Le Premier ministre israélien, Benjamin Netanyahou, a averti que les habitants déplacés du sud du Liban ne seraient pas autorisés à regagner leurs domiciles. Il a déclaré : « nous n’y laissons pas entrer le Hezbollah et nous ne laissons pas non plus entrer la population civile ».
Vendredi, le Premier ministre israélien, Benjamin Netanyahou, a déclaré que les habitants déplacés du sud du Liban ne seraient pas autorisés à retourner chez eux. Cette annonce fait suite à la signature d’un accord-cadre entre Israël, le Liban et les États-Unis.
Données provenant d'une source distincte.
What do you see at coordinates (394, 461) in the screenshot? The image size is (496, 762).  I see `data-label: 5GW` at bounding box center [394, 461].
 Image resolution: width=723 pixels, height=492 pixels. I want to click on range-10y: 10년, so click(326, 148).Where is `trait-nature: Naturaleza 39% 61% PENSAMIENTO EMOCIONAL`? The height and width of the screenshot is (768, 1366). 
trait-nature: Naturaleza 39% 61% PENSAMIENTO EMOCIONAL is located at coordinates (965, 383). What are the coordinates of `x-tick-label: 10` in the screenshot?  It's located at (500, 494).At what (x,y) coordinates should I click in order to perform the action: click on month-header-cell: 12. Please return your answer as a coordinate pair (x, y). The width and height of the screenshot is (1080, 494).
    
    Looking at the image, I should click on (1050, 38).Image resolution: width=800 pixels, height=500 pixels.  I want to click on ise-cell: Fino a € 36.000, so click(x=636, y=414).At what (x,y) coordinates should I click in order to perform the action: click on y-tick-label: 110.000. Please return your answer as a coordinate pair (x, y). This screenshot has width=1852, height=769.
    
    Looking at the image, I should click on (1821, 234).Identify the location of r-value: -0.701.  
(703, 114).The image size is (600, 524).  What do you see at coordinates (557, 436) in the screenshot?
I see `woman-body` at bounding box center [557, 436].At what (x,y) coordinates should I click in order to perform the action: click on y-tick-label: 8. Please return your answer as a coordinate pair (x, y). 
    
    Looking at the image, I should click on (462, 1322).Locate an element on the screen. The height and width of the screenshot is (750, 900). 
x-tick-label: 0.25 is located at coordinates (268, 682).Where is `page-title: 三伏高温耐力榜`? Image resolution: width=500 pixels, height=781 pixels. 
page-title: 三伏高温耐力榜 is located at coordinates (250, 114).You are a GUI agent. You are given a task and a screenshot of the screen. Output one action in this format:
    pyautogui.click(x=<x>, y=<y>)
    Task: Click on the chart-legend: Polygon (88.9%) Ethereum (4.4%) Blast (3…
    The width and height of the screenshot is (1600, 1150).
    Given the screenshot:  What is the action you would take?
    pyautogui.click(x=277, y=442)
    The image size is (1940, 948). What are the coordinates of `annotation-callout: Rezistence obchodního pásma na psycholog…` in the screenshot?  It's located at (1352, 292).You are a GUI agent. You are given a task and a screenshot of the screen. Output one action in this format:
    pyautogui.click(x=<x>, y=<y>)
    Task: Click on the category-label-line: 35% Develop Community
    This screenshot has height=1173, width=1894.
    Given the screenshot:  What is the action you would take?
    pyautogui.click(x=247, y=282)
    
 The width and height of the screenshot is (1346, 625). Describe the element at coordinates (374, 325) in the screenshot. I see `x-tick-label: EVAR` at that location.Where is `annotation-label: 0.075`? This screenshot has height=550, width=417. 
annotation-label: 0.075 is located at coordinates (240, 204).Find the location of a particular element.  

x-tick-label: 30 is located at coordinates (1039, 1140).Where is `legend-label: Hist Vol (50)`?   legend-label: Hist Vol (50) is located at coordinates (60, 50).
Sur le terrain, l’armée israélienne est maintenant déployée dans certaines zones où la population avait fui les combats et les tensions.
Dans une vidéo préenregistrée diffusée aux médias israéliens, Benjamin Netanyahou a précisé la position de son gouvernement. Il a mentionné une zone qualifiée de « de sécurité » dans laquelle les règles seront strictes. « Nous n’y laissons pas entrer le Hezbollah et nous ne laissons pas non plus entrer la population civile », a-t-il affirmé. Cette double interdiction cible à la fois le mouvement chiite et les habitants libanais.
Cette annonce confirme la volonté d’Israël de contrôler entièrement l’accès à ces territoires. Malgré l’accord-cadre signé avec Beyrouth et Washington, la priorité affichée reste sécuritaire. La création de cette zone suppose un contrôle total des entrées et sorties, avec une exclusion assumée des civils qui y résidaient auparavant.
Reste à déterminer comment cette position s’articulera concrètement avec les engagements pris dans l’accord. Pour les populations déplacées, la perspective d’un retour semble désormais conditionnée par l’évolution de la situation sur le terrain et les décisions politiques à venir.